Accepted for/Published in: Journal of Medical Internet Research
Date Submitted: Nov 12, 2019
Date Accepted: Oct 31, 2020
Compliance with mobile Ecological Momentary Assessment (mEMA) of self-reported health-related behaviours and psychological constructs in adults: Systematic review and meta-analysis
ABSTRACT
Background:
Mobile Ecological Momentary Assessment (mEMA) permits real-time capture of self-reported participant behaviours and perceptual experiences. Reporting of mEMA protocols and compliance has been identified as problematic within systematic reviews of child/youth and specific clinical populations of adults.
Objective:
In studies of nonclinical and clinical samples of adults, describe: 1) use of mEMA for self-reported behaviours and psychological constructs; 2) mEMA protocol and compliance reporting; and 3) associations between key components of mEMA protocols and compliance.
Methods:
Nine electronic databases were searched (2006 to 2016) for observational studies reporting compliance to mEMA for health-related data from adults (>18 years) in nonclinical and clinical settings.
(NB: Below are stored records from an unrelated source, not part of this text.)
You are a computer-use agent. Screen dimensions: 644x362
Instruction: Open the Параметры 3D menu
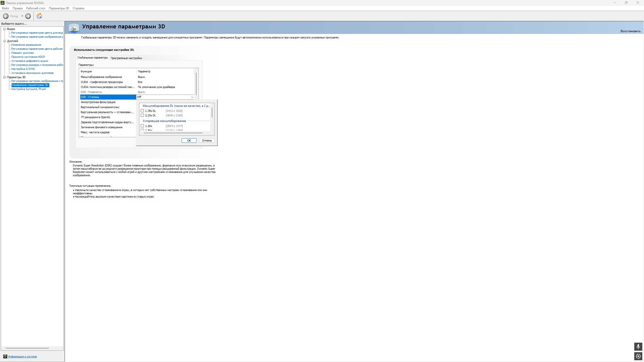(x=59, y=8)
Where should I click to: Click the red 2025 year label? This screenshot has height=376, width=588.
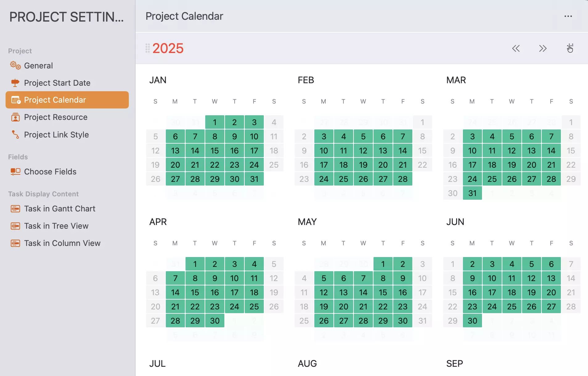[x=168, y=48]
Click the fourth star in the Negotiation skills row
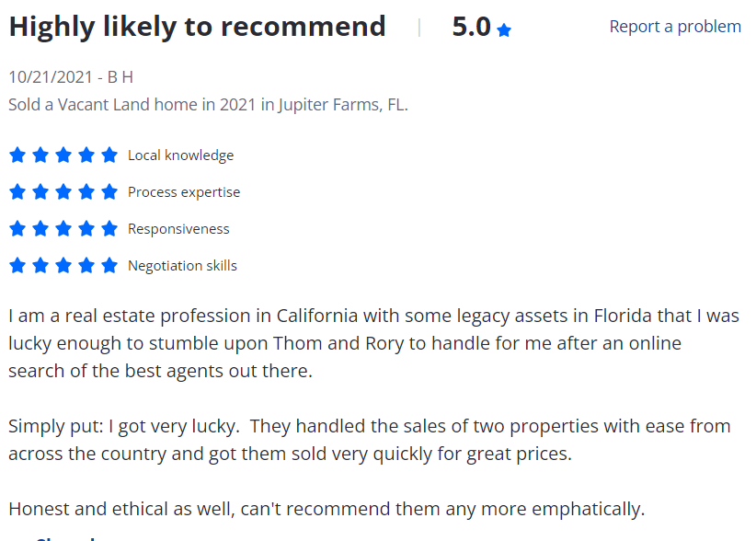The height and width of the screenshot is (541, 756). point(86,265)
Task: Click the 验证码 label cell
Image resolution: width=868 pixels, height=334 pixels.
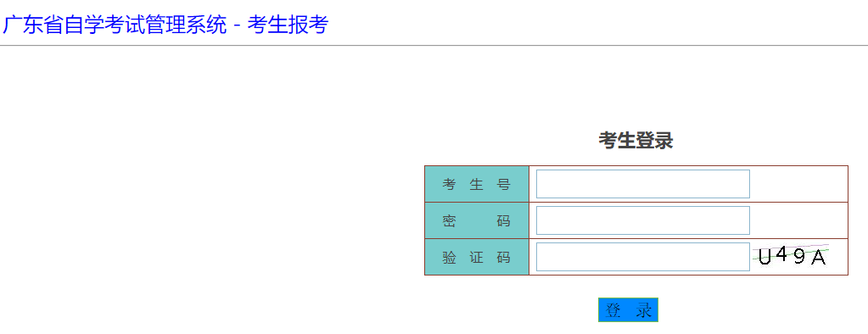Action: [x=477, y=257]
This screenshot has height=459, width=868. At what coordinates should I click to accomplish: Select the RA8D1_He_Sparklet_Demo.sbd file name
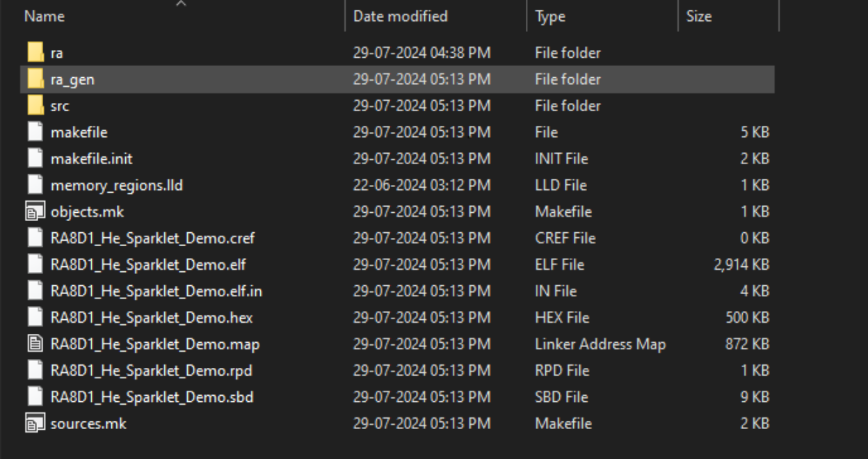coord(152,396)
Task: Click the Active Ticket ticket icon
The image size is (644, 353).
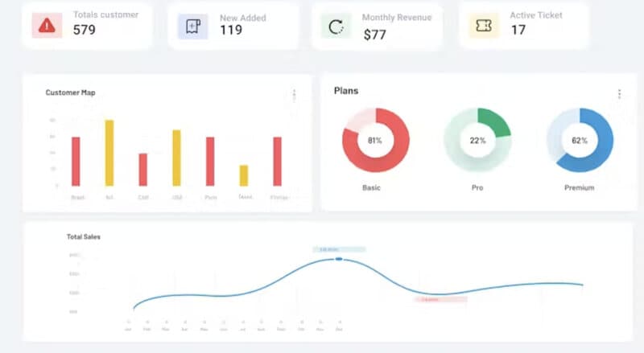Action: click(x=484, y=26)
Screening and data extraction were undertaken by independent reviewers with discrepancies resolved by consensus. Narrative synthesis described participants, mEMA target, protocol and compliance. Random effects meta-analysis explored factors associated with cohort compliance (monitoring duration, daily prompt frequency/schedule, device type, training, incentives and burden score). Random effects ANOVA (P ≤ .05) assessed differences between nonclinical and clinical datasets.
Results:
Of 168 eligible studies, 97 (58%) reported compliance in 105 unique datasets (nonclinical = 64, clinical = 41). The commonest self-report mEMA target was affect (primary target 31/105 datasets; secondary target 50/105 datasets). Median mEMA protocol duration was 7 days (nonclinical 7, clinical 12). The majority of protocols used a single time-based (random or interval) prompt type (n = 69, 66%); median prompt frequency was 5/d. The median number of items per prompt was similar for nonclinical (8) and clinical datasets (10). Over half the datasets reported mEMA training (n = 84, 80%) and provision of participant incentives (n = 66, 63%). Less than half reported number of prompts delivered (n = 22, 21%), answered (n = 43, 41%), criterion for ‘valid’ mEMA data (n = 37, 35%) or response latency (n = 38, 36%). Meta-analysis (nonclinical = 41, clinical = 27) estimated overall compliance of 81.9% (95%CI 79.1%, 84.4%), with no significant difference between nonclinical and clinical datasets or estimates before or after data exclusions. Compliance was associated with prompts per day and items per prompt for nonclinical datasets. While widespread heterogeneity existed across analysis (I2 > 90%), no compelling relationship was identified between key features of mEMA protocols representing ‘burden’ and mEMA compliance.
Conclusions:
In this 10-year sample of studies using mEMA of self-reported health-related behaviours and psychological constructs in adult nonclinical and clinical populations, mEMA was applied across contexts, health conditions and to collect a range of health-related data. There was inconsistent reporting of compliance and key features within protocols, which limited the ability to confidently identify components of mEMA schedules likely to have a specific impact on compliance. Clinical Trial: International Prospective Register of Systematic Reviews (PROSPERO 2016:CRD42016051726).